## Problem description
Your task is to output, without alteration, each line from the one containing "This screenshot has height=1076, width=1820." through the final line of the records below.

## Dataset extract
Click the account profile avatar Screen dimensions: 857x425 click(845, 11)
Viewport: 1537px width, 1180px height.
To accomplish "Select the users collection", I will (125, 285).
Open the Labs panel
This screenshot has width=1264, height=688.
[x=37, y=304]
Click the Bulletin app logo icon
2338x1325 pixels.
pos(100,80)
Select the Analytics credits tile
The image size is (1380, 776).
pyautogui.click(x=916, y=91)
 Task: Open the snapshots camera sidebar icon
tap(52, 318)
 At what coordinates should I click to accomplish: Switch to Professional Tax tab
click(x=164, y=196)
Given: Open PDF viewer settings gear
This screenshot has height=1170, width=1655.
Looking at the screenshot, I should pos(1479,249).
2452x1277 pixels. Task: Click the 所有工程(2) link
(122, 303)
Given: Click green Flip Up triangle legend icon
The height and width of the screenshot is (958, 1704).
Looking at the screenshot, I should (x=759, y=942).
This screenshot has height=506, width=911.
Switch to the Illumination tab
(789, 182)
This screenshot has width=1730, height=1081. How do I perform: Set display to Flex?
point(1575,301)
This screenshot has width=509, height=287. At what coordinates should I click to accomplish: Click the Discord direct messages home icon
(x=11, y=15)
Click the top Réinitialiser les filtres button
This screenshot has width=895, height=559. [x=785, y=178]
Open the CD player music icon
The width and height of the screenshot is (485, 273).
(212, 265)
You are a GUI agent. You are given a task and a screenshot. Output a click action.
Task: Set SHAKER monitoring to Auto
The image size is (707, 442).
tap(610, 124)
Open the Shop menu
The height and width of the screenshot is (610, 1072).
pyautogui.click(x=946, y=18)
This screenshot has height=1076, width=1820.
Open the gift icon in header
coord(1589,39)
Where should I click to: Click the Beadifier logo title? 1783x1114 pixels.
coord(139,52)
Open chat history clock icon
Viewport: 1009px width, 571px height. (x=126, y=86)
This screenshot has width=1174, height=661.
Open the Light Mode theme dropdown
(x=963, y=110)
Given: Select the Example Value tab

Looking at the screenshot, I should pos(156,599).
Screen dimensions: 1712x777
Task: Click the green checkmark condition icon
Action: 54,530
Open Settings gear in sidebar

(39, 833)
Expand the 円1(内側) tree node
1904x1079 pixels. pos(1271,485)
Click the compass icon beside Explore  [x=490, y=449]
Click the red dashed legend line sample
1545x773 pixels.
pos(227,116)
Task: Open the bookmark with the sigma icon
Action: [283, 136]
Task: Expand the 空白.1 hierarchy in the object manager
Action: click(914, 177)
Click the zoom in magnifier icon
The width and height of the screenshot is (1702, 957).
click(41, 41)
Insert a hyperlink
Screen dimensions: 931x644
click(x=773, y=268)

## Expected output
This screenshot has height=1076, width=1820.
Open the gift icon in header
coord(1589,39)
Where should I click to: Click the Beadifier logo title? 1783x1114 pixels.
coord(139,52)
Open chat history clock icon
Viewport: 1009px width, 571px height. (x=126, y=86)
This screenshot has width=1174, height=661.
Open the Light Mode theme dropdown
(x=963, y=110)
Given: Select the Example Value tab

Looking at the screenshot, I should pos(156,599).
Screen dimensions: 1712x777
Task: Click the green checkmark condition icon
Action: 54,530
Open Settings gear in sidebar

(39, 833)
Expand the 円1(内側) tree node
1904x1079 pixels. pos(1271,485)
Click the compass icon beside Explore  [x=490, y=449]
Click the red dashed legend line sample
1545x773 pixels.
pos(227,116)
Task: Open the bookmark with the sigma icon
Action: [283, 136]
Task: Expand the 空白.1 hierarchy in the object manager
Action: click(914, 177)
Click the zoom in magnifier icon
The width and height of the screenshot is (1702, 957).
click(41, 41)
Insert a hyperlink
Screen dimensions: 931x644
click(x=773, y=268)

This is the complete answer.